Particle board is cheaper, denser and more uniform than conventional wood and plywood and is substituted for them when cost is more important than strength and appearance. However, particleboard can be made more attractive by painting or the use of wood veneers onto surfaces that will be visible. Though it is denser than conventional wood, it is the lightest and weakest type of fiberboard, except for insulation board. Medium-density fibreboard and hardboard, also called high-density fiberboard, are stronger and denser than particleboard. Different grades of particleboard have different densities, with higher density connoting greater strength and greater resistance to failure of screw fasteners.
A major disadvantage of particleboard is that it is very prone to expansion and discoloration due to moisture, particularly when it is not covered with paint or another sealer. Therefore, it is rarely used outdoors or in places where there are high levels of moisture, with the exception of some bathrooms, kitchens and laundries, where it is commonly used as an underlayment - in its moisture resistant variant - beneath a continuous sheet of vinyl flooring.
The advantages of using particleboard over veneer core plywood is it is more stable, (unless it gets wet), much cheaper to buy, and somewhat more convenient to use.
Particleboard originated in Germany. Firstly produced particleboard is dated back to 1887, when Hubbard made so-called "artificial wood" made from wood flour and albumin based adhesive, consolidated under high temperature and pressure.

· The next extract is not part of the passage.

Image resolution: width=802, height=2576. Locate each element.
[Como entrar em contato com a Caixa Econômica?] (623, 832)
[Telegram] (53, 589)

Although the use of two or three layers of wood veneer is ancient, modern 4' x 8' sheets of plywood with 5-11 core layers of veneer were invented in the early 20th century, and began to become common by the Second World War. During the war, phenolic resin was more readily accessible than top grade wood veneer in Germany, and Luftwaffe pilot and inventor Max Himmelheber played a role in making the first sheets of particleboard, which were little more than pourings of floor sweepings, wood chips, and ground up off-cuts and glue. The first commercial piece was produced during World War II at a factory in Bremen, Germany. For its production, waste material was used - such as planer shavings, offcuts or sawdust - hammer-milled into chips and bound together with a phenolic resin. Hammer-milling involves smashing material into smaller and smaller pieces until they can pass through a screen. Most other early particleboard manufacturers used similar processes, though often with slightly different resins.